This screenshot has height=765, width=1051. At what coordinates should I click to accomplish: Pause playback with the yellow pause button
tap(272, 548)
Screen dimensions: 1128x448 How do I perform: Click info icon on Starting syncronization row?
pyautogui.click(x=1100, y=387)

==

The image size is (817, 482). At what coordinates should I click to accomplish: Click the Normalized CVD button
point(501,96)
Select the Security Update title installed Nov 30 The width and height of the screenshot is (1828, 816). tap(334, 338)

# Task to complete:
Give back, word for word, only the lines above from the line holding "The image size" to the line holding "Select the Security", both included.

# Solved problem:
The image size is (817, 482). At what coordinates should I click to accomplish: Click the Normalized CVD button
point(501,96)
Select the Security Update title installed Nov 30 The width and height of the screenshot is (1828, 816). tap(334, 338)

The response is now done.